Dual Class: Battleground Moves to Delaware

There’s been some back & forth over “who writes the rules” when it comes to dual-class shares: candidates for that job have included indexes, exchanges and institutional investors (whose objections to an extreme variation of this structure was one of many factors that played a role in the fall of WeWork). In a recent speech, the SEC’s “Investor Advocate” – Rick Fleming – even acknowledged that investors are part of the problem – but also called for heightened SEC disclosure requirements for dual-class shares and intervention from stock exchanges.

Now, CII is also moving the issue to the state level – via this letter to the Delaware State Bar Association. Here’s an excerpt (and here’s a Wilson Sonsini blog that responds to CII’s proposal):

A proposed new Section 212(f) of the DGCL is attached as Annex A to this letter. Pursuant to that language, no multi-class voting structure would be valid for more than seven years after an initial public offering (IPO), a shareholder adoption, or an extension approved by the vote of a majority of outstanding shares of each share class, voting separately, on a one-share, one-vote basis. Such a vote would also be required to adopt any new multi-class voting structure at a public company. The prohibition would not apply to charter language already existing as of a legacy date.

============================================================

BRIEF 1. Under the proposed Section 212(f) in the dual-class text, how many years would a multi-class voting structure stay valid?
BRIEF 2. Using the dual-class text, explain why its heading says the battleground has moved to Delaware.
BRIEF 3. According to the dual-class text, what events would start the seven-year validity period for a multi-class voting structure? List all of them.

============================================================

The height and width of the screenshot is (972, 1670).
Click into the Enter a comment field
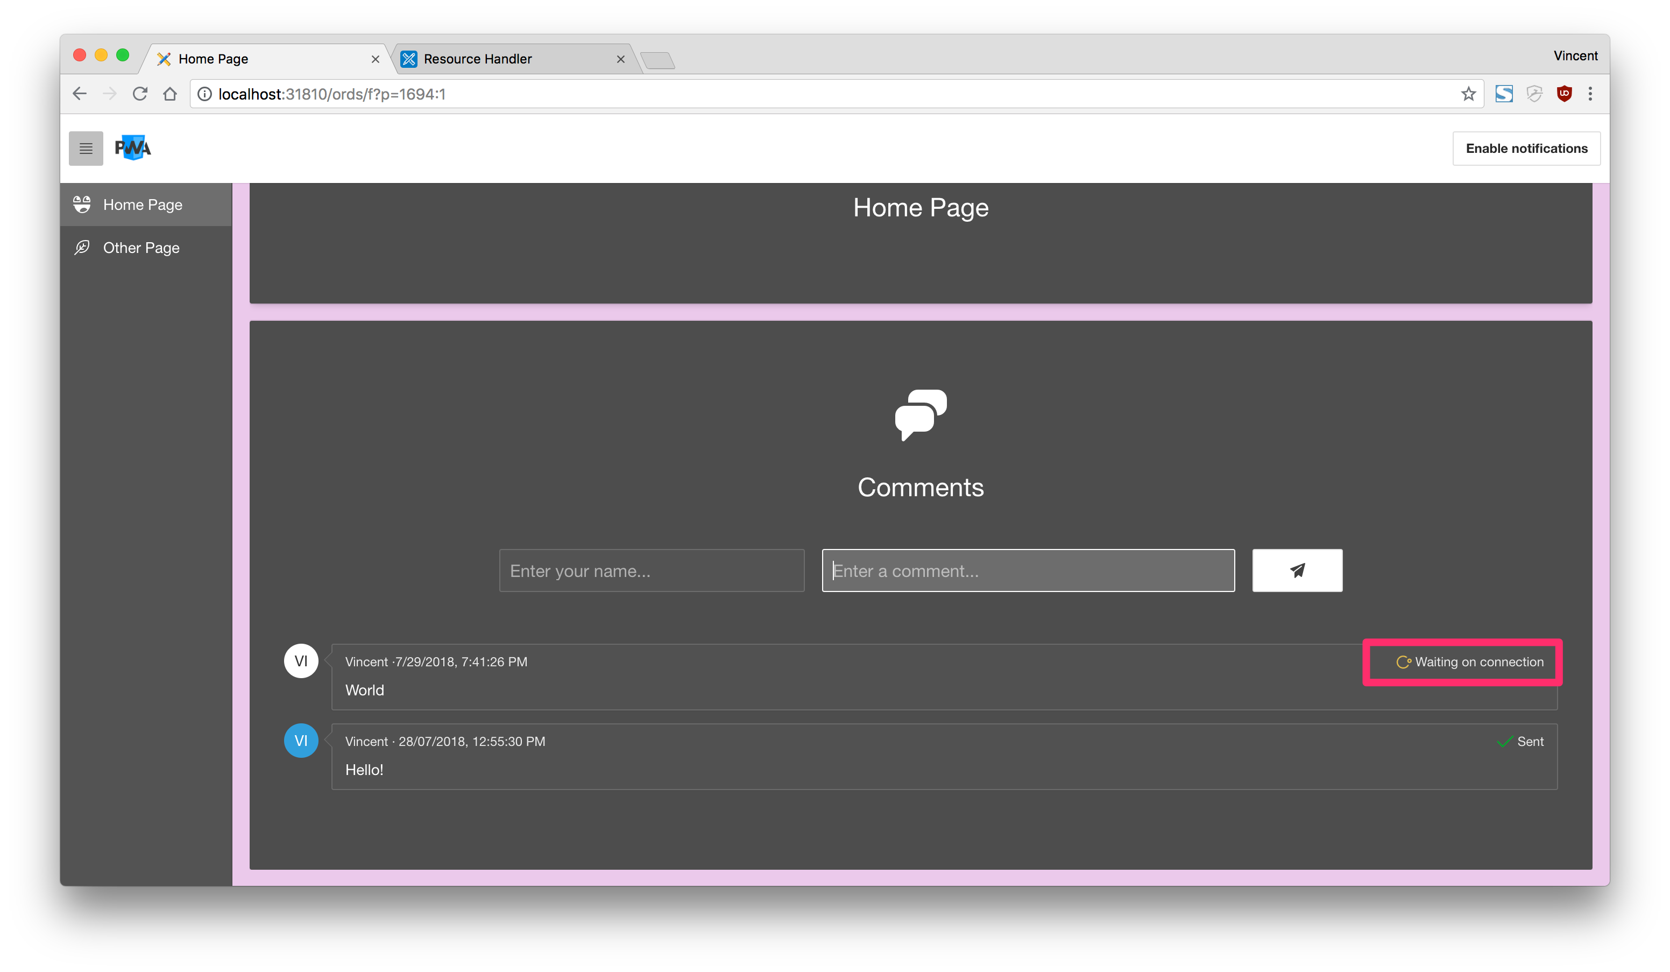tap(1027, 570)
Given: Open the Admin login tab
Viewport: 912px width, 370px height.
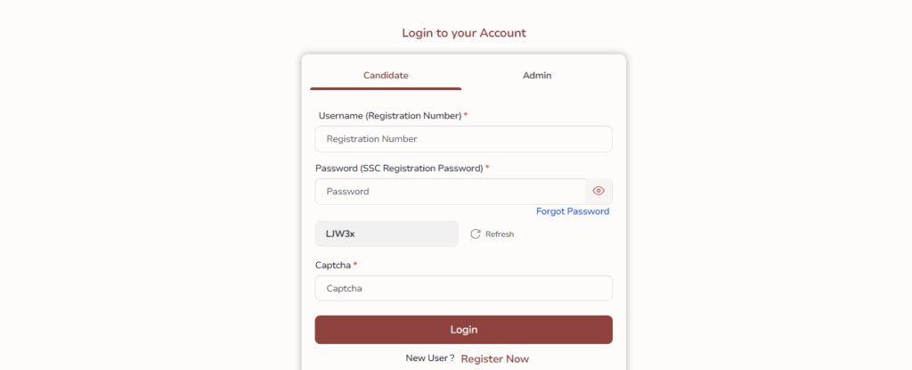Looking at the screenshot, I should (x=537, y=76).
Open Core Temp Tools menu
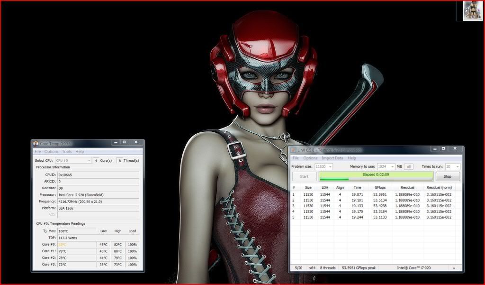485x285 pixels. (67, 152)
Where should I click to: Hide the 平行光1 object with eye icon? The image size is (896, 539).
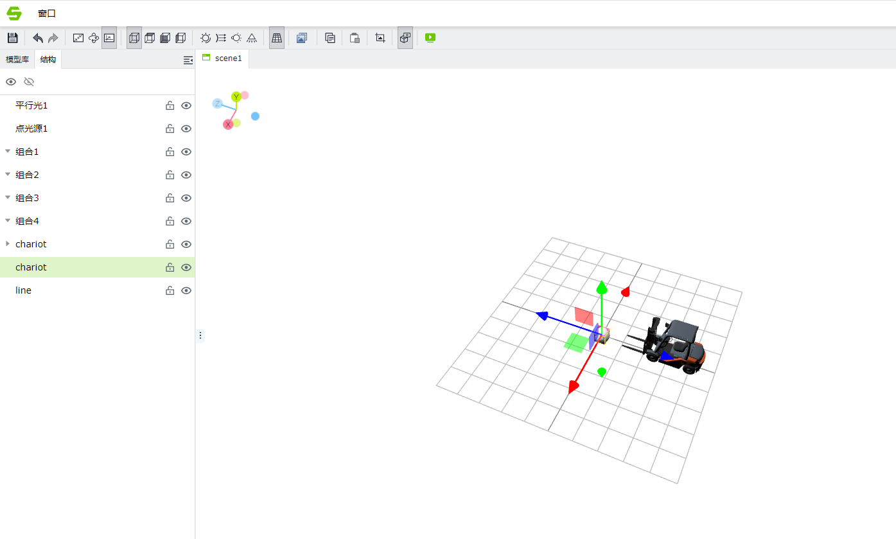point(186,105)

============================================================

TASK OUTPUT 1. Seven years.

TASK OUTPUT 2. CII has taken the dual-class issue to the state level by sending a letter to the Delaware State Bar Association. The letter proposes a new Section 212(f) of the DGCL that would limit multi-class voting structures.

TASK OUTPUT 3.
- An initial public offering (IPO)
- A shareholder adoption
- An extension approved by the vote of a majority of outstanding shares of each share class, voting separately, on a one-share, one-vote basis